Extracted material
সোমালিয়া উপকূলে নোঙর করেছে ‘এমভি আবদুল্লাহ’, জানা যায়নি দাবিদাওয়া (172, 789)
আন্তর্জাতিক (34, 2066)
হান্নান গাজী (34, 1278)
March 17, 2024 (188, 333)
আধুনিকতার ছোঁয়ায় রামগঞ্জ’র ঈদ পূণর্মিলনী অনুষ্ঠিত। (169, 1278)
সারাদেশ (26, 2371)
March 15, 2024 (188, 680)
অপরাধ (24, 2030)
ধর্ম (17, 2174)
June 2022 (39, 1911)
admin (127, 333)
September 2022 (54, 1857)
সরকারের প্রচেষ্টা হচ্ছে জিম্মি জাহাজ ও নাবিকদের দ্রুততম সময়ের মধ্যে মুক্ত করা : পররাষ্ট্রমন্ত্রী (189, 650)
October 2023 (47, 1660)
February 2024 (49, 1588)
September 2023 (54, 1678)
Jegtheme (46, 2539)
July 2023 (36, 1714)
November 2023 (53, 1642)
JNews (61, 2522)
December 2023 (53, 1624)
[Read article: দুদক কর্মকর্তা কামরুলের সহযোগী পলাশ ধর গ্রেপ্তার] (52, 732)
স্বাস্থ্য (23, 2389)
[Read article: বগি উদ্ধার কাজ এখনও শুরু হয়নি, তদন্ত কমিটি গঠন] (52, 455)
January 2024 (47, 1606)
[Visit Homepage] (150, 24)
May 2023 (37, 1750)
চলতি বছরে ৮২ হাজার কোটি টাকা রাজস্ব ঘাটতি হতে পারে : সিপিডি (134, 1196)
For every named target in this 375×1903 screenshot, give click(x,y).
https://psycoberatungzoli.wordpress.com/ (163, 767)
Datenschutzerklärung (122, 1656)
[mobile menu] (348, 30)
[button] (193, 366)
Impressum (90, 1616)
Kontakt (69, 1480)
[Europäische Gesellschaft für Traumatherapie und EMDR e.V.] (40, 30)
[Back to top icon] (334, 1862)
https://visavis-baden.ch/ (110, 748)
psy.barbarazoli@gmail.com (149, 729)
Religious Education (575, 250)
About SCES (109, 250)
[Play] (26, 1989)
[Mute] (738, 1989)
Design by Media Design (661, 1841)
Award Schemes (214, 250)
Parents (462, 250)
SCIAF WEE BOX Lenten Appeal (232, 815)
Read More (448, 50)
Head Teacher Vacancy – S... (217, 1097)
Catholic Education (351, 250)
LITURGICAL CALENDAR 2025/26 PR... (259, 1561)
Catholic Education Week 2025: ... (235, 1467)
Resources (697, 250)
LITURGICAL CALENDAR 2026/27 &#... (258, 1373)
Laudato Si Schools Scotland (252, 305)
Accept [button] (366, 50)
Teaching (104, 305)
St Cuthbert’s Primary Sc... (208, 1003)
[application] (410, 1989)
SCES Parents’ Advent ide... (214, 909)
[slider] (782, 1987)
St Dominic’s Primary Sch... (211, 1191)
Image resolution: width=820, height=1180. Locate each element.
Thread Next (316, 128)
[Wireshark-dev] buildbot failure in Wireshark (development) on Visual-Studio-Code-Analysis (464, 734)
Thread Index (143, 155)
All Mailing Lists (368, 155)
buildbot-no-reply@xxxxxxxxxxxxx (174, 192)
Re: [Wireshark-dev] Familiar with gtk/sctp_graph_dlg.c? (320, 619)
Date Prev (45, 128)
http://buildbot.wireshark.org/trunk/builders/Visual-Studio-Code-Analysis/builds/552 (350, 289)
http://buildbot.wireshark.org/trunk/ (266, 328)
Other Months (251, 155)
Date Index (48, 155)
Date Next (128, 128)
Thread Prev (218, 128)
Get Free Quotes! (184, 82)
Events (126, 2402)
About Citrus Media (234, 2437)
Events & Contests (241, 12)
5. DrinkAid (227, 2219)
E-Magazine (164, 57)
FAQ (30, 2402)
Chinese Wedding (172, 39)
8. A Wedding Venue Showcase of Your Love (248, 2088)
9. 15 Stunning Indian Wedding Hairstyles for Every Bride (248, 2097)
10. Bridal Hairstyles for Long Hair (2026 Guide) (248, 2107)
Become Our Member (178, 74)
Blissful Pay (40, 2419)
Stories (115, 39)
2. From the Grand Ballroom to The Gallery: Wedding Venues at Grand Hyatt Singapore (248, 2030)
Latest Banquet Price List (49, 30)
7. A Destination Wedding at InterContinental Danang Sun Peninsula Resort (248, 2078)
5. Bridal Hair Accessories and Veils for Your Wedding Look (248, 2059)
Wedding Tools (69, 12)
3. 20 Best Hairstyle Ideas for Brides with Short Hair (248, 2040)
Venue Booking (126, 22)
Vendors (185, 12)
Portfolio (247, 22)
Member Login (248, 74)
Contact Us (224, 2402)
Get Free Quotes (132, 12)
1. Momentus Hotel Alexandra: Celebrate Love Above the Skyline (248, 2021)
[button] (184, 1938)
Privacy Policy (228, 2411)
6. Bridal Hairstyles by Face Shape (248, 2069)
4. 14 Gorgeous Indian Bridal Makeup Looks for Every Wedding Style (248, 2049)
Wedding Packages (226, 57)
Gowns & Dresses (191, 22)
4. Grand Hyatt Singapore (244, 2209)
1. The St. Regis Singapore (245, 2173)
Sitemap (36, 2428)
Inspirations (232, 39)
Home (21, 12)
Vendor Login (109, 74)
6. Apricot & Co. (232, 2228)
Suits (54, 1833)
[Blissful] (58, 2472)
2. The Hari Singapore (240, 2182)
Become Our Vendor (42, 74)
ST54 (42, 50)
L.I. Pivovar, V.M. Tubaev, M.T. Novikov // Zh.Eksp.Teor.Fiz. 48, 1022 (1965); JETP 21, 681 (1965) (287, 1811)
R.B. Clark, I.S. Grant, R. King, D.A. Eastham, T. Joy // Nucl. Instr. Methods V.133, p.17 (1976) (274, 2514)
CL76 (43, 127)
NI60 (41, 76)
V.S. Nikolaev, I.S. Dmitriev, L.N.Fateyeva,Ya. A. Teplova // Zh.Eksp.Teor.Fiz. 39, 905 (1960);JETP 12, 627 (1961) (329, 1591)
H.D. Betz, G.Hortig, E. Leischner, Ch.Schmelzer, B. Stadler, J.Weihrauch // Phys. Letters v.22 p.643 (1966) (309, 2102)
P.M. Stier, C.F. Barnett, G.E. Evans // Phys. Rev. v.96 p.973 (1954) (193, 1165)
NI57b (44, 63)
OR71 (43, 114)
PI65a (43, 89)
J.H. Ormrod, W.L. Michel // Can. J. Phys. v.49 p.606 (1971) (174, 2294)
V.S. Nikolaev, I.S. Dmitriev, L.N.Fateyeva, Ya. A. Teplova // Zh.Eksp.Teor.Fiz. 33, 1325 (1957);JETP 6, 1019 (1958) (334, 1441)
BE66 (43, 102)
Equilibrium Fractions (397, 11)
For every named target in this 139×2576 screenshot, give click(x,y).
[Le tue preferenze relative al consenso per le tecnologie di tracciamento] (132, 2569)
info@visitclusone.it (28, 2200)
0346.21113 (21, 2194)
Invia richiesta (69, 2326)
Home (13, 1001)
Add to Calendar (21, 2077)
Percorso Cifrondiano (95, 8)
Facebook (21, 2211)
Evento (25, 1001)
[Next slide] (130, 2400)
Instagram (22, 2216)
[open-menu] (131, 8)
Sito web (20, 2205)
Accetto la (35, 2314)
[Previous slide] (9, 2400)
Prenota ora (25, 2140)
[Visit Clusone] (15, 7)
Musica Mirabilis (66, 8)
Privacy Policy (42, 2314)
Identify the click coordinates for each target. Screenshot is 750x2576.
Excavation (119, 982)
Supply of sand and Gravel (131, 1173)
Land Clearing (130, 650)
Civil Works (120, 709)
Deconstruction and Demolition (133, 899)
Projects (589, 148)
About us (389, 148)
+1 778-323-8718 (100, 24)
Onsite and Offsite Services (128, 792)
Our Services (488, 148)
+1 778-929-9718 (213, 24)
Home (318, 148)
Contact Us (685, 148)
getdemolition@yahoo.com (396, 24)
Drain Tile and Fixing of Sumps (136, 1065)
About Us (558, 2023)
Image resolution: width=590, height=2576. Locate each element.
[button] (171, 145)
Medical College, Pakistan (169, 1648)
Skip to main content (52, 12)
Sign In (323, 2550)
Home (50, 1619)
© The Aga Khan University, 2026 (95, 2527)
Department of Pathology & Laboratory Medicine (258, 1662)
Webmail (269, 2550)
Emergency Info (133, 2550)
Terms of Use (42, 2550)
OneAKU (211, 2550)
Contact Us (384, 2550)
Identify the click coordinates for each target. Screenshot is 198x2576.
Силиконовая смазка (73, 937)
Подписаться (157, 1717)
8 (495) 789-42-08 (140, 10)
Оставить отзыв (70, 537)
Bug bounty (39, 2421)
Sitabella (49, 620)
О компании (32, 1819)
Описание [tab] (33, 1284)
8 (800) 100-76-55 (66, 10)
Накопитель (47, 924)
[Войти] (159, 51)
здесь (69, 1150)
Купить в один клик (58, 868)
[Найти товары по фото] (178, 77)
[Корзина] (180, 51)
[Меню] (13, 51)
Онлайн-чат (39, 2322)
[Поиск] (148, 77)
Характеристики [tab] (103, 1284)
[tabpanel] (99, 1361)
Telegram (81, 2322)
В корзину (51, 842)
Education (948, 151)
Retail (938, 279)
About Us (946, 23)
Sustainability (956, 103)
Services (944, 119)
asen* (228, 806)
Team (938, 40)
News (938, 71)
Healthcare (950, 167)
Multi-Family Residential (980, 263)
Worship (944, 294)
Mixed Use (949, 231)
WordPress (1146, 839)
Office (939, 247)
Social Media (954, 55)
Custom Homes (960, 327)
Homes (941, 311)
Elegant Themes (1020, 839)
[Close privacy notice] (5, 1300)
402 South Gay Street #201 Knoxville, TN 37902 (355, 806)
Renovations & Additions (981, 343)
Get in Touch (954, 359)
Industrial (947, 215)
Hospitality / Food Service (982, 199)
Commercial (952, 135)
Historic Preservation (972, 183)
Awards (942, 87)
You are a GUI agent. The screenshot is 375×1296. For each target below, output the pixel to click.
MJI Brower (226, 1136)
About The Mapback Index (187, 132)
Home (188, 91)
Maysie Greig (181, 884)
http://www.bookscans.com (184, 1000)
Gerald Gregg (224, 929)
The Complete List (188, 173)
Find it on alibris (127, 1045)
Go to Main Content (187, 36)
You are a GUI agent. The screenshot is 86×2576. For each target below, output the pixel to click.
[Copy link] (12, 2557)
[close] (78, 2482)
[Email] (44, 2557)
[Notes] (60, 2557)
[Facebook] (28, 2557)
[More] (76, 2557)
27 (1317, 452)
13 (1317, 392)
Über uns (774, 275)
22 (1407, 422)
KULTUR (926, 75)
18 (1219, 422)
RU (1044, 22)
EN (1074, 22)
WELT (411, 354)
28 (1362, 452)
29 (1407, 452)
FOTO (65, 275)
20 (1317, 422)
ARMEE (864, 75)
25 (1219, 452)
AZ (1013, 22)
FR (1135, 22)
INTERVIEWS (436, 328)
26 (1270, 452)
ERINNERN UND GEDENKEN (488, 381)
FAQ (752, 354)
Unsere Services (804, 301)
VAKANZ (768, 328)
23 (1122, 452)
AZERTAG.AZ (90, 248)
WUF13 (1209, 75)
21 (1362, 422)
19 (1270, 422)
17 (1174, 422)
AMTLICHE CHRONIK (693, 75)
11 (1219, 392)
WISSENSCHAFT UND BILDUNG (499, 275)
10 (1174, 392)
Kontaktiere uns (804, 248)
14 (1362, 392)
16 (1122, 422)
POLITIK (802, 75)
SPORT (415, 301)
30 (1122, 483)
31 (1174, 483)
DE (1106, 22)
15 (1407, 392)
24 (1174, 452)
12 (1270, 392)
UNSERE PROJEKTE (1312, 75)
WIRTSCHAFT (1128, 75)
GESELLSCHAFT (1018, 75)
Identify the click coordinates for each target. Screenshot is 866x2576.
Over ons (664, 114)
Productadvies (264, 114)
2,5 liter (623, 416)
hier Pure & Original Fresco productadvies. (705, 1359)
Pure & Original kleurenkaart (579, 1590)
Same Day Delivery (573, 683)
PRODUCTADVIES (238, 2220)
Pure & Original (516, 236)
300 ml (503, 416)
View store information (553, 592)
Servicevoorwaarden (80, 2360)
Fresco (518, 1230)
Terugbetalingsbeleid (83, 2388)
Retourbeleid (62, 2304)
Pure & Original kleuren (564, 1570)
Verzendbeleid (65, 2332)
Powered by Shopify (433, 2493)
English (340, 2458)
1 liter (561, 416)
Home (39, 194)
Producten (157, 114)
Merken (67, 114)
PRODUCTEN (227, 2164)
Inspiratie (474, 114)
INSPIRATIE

Stated exercise
How many lines of the data above contain the string "Services"? Give only the number.

Result
4